Print each line from the start of the records below up through the line where "The width and height of the screenshot is (510, 233)." is found, exactly as given.

Records provided -
§
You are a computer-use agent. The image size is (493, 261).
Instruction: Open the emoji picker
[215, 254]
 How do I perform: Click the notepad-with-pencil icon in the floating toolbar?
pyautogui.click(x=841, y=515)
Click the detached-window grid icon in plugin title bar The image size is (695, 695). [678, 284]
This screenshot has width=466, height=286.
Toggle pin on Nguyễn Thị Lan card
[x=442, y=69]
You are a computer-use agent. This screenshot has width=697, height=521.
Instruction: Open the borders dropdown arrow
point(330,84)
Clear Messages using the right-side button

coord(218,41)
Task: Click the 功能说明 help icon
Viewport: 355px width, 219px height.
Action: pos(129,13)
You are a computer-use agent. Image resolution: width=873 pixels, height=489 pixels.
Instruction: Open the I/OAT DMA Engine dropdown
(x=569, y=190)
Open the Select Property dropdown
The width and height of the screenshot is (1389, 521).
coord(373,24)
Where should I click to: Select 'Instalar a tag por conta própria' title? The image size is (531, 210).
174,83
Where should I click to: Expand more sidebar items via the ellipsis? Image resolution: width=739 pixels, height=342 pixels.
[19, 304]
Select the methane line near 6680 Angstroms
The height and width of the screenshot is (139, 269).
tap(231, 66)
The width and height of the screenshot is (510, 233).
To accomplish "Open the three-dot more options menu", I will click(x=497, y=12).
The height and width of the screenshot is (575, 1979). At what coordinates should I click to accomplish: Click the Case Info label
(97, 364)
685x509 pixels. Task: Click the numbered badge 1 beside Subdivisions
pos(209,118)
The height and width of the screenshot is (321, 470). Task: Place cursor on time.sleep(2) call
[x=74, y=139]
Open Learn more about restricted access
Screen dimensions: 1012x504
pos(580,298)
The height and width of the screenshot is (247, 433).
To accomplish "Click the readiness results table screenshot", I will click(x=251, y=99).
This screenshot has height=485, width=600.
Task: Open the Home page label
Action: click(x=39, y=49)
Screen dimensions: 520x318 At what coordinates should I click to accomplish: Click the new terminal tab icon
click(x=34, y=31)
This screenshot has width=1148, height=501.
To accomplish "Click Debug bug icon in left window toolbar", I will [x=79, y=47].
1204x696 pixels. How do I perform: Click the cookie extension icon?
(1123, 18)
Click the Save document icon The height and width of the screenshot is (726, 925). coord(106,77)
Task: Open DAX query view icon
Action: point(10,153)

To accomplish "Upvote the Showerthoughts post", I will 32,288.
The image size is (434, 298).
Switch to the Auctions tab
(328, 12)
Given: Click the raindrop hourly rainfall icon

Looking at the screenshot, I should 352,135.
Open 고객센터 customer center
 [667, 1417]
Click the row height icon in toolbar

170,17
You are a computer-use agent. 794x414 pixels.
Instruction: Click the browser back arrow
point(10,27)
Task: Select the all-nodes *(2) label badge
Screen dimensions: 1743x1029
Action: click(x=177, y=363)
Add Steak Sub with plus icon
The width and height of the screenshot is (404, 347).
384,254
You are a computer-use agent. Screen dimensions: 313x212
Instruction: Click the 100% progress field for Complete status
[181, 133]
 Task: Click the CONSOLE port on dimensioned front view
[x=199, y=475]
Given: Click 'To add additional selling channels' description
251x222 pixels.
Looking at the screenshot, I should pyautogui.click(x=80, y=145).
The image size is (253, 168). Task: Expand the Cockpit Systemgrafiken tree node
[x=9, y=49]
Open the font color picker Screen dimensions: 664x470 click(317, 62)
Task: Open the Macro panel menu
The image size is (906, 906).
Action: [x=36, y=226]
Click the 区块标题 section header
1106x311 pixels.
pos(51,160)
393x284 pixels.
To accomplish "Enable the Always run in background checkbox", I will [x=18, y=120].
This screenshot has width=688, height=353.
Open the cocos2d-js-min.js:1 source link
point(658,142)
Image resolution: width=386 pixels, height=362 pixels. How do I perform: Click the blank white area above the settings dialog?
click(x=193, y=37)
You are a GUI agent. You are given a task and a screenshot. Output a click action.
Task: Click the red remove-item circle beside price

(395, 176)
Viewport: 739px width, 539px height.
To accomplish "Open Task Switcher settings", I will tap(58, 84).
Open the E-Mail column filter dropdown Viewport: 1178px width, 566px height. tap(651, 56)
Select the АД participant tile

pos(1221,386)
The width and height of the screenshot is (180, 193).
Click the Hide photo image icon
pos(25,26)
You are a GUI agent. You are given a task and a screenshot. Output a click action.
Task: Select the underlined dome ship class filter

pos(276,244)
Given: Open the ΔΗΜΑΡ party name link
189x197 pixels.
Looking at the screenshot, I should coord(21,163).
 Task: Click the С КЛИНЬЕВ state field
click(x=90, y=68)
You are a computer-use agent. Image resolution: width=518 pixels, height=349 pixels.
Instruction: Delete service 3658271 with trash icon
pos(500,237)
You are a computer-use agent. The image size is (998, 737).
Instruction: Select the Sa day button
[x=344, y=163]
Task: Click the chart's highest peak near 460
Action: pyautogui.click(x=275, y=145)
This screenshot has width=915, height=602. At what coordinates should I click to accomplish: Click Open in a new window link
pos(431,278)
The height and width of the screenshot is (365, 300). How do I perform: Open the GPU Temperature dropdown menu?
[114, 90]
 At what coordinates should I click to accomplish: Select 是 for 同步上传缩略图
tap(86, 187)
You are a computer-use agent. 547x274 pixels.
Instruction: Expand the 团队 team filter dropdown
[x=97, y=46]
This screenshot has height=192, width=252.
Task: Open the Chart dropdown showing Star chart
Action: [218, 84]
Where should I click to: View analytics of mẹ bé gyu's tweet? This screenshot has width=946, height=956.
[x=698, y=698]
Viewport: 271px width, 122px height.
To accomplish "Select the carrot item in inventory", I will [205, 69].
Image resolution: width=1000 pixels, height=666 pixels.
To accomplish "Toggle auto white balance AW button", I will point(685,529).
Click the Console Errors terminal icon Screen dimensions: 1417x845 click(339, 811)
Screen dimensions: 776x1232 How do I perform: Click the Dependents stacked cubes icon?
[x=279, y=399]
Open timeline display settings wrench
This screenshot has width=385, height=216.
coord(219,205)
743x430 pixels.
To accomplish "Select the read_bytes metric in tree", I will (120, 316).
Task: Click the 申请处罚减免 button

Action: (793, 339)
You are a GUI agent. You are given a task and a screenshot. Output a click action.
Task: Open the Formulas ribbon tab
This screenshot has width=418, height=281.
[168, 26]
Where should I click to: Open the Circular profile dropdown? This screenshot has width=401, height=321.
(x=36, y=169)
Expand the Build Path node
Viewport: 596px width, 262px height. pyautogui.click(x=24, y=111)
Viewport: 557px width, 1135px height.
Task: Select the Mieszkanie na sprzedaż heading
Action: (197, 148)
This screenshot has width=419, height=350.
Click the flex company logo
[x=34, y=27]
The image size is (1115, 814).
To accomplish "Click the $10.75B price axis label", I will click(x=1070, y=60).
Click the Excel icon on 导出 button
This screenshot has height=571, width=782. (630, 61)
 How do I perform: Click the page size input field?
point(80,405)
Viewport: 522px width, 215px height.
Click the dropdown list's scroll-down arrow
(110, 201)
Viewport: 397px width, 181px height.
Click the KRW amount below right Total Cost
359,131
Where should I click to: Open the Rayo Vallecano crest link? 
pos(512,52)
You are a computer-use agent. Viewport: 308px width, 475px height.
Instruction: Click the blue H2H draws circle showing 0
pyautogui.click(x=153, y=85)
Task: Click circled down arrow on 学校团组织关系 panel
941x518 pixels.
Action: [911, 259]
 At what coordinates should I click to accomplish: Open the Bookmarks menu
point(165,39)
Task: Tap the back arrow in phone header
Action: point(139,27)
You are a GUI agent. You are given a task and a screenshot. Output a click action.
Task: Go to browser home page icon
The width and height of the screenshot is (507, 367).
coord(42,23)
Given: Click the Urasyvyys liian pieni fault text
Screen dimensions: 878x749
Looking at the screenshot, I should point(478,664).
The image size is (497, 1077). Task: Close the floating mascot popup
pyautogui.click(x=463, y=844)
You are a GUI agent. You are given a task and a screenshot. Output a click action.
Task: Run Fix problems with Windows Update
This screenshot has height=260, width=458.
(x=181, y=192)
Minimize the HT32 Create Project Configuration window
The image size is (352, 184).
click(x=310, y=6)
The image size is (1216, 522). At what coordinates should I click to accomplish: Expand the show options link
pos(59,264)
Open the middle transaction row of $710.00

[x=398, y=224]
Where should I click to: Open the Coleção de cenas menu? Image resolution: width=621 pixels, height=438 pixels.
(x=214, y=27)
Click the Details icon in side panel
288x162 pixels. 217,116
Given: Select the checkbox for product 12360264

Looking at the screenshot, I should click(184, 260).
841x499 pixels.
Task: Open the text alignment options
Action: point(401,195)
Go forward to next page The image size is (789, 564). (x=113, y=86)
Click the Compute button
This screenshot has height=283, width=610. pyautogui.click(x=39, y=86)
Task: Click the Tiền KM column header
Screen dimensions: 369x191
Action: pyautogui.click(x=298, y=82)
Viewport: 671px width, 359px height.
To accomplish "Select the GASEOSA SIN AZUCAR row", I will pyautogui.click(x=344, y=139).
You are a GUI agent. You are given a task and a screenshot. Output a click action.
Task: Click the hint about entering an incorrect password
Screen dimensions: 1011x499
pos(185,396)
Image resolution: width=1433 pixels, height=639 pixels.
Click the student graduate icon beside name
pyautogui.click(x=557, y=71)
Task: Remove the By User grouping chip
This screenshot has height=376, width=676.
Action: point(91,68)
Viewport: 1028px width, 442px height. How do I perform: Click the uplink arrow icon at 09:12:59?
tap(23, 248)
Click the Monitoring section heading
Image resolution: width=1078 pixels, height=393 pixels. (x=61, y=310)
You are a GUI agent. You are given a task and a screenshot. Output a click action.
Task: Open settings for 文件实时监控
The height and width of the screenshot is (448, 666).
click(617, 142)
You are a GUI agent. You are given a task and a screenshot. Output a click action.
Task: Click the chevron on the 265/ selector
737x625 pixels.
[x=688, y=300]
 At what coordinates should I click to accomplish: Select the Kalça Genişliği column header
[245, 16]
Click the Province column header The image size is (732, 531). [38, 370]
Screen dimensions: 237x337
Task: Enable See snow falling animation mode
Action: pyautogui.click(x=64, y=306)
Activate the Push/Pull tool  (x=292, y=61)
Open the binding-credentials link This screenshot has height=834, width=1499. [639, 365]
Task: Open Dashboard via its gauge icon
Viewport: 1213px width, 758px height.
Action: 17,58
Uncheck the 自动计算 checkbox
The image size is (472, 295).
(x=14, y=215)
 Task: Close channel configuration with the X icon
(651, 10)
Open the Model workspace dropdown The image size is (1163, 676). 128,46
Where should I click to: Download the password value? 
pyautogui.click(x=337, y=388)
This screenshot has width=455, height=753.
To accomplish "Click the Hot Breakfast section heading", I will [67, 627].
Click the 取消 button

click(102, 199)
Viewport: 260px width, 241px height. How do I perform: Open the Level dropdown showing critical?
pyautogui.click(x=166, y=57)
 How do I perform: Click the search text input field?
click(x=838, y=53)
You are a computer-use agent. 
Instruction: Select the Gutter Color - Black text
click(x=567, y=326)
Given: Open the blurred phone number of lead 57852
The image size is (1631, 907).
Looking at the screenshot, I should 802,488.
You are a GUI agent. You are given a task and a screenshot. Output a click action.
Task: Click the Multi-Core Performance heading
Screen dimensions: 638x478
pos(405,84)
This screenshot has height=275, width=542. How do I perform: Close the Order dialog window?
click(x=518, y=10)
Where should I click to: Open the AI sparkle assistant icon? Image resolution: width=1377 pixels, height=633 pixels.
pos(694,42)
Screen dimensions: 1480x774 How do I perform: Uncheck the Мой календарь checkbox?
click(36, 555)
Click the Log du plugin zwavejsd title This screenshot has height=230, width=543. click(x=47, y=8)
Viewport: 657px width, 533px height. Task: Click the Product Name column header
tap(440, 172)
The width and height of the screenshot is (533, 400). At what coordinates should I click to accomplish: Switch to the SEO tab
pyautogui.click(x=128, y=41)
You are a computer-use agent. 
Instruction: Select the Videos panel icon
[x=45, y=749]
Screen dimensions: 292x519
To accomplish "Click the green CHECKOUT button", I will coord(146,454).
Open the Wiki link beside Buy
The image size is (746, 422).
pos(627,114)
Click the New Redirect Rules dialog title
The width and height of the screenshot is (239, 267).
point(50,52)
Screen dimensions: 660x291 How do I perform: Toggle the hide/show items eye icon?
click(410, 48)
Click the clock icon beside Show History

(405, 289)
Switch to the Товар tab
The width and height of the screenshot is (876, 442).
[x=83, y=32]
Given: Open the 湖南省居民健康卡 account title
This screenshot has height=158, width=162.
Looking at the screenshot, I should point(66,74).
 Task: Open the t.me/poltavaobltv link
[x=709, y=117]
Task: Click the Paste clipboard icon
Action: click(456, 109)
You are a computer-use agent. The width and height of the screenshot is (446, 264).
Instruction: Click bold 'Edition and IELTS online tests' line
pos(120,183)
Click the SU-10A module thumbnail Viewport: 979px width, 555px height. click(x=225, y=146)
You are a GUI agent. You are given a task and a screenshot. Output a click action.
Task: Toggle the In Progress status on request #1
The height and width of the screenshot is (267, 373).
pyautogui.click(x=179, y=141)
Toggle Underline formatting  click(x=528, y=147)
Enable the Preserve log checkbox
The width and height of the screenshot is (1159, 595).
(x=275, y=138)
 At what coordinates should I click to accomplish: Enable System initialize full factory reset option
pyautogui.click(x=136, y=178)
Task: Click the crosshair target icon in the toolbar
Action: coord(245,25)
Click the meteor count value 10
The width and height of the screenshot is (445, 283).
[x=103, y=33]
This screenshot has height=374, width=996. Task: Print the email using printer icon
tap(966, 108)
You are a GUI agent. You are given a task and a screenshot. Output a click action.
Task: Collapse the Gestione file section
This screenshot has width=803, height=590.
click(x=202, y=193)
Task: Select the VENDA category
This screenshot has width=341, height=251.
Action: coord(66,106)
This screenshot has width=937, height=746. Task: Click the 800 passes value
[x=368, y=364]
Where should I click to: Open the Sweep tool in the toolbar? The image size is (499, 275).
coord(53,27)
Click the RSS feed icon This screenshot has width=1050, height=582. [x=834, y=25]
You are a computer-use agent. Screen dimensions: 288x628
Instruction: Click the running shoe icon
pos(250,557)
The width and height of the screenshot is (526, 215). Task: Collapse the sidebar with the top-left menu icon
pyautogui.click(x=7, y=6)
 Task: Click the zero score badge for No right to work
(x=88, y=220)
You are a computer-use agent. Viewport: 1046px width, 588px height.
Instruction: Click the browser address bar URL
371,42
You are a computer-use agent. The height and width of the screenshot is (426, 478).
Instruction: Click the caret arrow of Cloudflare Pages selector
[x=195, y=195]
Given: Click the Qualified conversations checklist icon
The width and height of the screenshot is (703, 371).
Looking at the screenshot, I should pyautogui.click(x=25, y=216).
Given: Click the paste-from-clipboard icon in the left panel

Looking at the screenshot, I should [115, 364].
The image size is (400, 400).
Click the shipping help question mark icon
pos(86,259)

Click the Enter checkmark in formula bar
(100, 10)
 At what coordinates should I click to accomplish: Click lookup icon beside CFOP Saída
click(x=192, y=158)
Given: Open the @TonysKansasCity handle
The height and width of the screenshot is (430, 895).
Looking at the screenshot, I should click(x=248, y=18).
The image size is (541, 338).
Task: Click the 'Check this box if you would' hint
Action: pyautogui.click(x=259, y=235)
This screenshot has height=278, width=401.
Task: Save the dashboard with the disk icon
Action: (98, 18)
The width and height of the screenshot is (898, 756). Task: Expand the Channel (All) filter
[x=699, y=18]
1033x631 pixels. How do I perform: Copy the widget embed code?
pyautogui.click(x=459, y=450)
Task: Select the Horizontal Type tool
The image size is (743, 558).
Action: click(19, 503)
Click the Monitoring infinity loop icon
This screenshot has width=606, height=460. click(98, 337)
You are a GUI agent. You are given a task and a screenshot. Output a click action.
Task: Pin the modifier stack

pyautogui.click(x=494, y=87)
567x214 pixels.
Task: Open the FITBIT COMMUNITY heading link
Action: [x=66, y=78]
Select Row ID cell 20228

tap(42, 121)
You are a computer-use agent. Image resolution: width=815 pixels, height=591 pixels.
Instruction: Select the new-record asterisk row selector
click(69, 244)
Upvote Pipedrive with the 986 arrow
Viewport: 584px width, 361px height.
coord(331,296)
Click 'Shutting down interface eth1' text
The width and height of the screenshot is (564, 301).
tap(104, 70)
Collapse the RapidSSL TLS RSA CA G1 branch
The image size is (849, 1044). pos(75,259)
§
Output of the exercise -
You are a computer-use agent. The image size is (493, 261).
Instruction: Open the emoji picker
[215, 254]
 How do I perform: Click the notepad-with-pencil icon in the floating toolbar?
pyautogui.click(x=841, y=515)
Click the detached-window grid icon in plugin title bar The image size is (695, 695). [678, 284]
This screenshot has width=466, height=286.
Toggle pin on Nguyễn Thị Lan card
[x=442, y=69]
You are a computer-use agent. This screenshot has width=697, height=521.
Instruction: Open the borders dropdown arrow
point(330,84)
Clear Messages using the right-side button

coord(218,41)
Task: Click the 功能说明 help icon
Viewport: 355px width, 219px height.
Action: pos(129,13)
You are a computer-use agent. Image resolution: width=873 pixels, height=489 pixels.
Instruction: Open the I/OAT DMA Engine dropdown
(x=569, y=190)
Open the Select Property dropdown
The width and height of the screenshot is (1389, 521).
coord(373,24)
Where should I click to: Select 'Instalar a tag por conta própria' title? The image size is (531, 210).
174,83
Where should I click to: Expand more sidebar items via the ellipsis? Image resolution: width=739 pixels, height=342 pixels.
[19, 304]
Select the methane line near 6680 Angstroms
The height and width of the screenshot is (139, 269).
tap(231, 66)
The width and height of the screenshot is (510, 233).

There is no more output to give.